Ban from 2035 is wobbling – even the EU Court of Auditors doubts the end of combustion engines

According to the European Court of Auditors, there are numerous challenges standing in the way of the EU’s goal of being climate neutral by 2050. One obstacle to the transport transition is that European electric cars are sometimes far too expensive. Electric vehicles need to reach the masses. In addition, the charging network in Europe has large holes.

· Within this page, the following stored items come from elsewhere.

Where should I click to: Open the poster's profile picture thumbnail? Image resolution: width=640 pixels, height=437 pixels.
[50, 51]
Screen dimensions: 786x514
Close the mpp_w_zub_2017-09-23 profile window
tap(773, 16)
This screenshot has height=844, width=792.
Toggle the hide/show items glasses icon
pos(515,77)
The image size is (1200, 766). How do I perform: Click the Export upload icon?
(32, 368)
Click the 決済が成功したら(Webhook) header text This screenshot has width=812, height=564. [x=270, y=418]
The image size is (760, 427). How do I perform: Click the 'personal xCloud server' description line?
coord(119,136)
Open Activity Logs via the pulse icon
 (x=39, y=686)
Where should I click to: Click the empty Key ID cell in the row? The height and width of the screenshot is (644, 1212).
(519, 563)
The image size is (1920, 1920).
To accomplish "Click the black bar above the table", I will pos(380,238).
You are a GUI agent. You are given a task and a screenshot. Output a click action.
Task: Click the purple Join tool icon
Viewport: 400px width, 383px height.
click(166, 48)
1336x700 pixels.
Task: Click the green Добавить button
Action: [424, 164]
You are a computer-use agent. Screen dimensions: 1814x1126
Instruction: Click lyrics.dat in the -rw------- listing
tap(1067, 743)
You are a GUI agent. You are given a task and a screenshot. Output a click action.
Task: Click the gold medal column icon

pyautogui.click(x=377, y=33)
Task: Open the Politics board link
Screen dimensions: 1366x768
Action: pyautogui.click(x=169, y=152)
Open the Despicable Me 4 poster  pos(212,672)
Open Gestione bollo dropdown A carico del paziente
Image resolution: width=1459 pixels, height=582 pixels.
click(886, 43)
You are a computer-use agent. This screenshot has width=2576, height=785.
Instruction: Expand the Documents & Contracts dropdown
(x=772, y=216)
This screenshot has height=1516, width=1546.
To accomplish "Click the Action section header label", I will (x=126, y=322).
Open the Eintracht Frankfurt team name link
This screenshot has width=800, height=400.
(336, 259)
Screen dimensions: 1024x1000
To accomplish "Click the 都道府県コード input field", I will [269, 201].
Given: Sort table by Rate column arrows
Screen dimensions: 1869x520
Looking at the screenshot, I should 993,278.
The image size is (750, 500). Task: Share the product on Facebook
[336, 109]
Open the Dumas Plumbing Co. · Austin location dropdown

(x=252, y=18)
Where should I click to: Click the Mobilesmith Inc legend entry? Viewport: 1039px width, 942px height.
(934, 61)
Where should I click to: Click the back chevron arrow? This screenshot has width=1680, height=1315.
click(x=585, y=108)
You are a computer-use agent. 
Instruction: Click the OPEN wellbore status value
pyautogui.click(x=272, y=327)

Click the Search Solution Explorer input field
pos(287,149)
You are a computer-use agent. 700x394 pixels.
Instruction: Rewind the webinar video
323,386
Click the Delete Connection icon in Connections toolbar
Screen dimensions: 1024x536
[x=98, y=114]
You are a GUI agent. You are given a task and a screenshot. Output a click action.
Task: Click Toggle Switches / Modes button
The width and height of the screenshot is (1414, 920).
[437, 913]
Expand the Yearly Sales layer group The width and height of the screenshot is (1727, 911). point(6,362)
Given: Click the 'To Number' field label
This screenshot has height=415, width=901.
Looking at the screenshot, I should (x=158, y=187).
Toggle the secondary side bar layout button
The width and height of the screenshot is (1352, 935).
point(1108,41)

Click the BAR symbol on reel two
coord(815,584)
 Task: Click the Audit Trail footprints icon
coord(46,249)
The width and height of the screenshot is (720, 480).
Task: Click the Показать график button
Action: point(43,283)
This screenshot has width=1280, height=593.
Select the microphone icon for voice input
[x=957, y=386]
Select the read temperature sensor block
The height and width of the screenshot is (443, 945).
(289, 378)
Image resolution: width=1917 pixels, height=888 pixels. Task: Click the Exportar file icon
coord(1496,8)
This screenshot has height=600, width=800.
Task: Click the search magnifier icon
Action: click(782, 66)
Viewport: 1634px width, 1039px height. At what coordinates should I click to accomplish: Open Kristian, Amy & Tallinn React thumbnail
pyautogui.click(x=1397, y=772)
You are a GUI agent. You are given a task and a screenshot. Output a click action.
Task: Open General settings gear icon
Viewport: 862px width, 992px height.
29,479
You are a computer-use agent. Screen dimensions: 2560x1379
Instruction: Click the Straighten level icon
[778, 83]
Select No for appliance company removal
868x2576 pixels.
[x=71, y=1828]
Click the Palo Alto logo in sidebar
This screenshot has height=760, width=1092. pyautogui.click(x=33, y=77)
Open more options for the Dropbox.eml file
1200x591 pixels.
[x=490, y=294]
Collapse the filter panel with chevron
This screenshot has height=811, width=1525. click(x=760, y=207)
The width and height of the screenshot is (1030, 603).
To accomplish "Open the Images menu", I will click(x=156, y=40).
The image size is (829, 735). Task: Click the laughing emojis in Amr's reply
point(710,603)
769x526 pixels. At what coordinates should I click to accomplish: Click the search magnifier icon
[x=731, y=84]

The auditors continued: The transport sector is responsible for around a quarter of the total greenhouse gas emissions in Europe, half of which comes from cars alone. Despite more efficient engines, it has been shown that “most conventional cars, despite ambitious goals and strict requirements, still emit as much CO2 as they did twelve years ago,” said Nikolaos Milionis from the European Court of Auditors. According to the information, this is mainly due to the fact that the cars heavier and the engines became more powerful. With the so-called Green Deal, the EU wants to become climate neutral by 2050. An important step for this, as reported: From 2035 onwards, new cars that run on petrol or diesel will no longer be allowed to be registered. Problems with electric cars, batteries and charging stations According to the auditors, the costs for batteries manufactured in the EU are still high despite extensive public support much higher than planned. This has a significant impact on the costs of electric cars. However, the switch from combustion engines to electric cars should not result in consumers having to dig ever deeper into their pockets. The charging infrastructure also needs to be significantly improved. It is still a challenge to cross the EU with electric cars. According to the information, around 70 percent of all charging stations are concentrated in just 3 of 27 EU countries – France, Germany and the Netherlands. There is a shortage of charging points, particularly in Eastern Europe. Alternative fuels are not yet viable. The Court of Auditors complained that no viable solution has yet been found for alternative fuels – so-called e-fuels. “Because they are not widely available, biofuels do not represent a reliable and credible alternative for cars,” said Milionis. The biomass produced in Europe is not enough to be a real alternative to conventional fuels. If imports are needed for alternative fuels, the EU will become more dependent on other countries. In addition, according to information, biofuels are currently simply too expensive.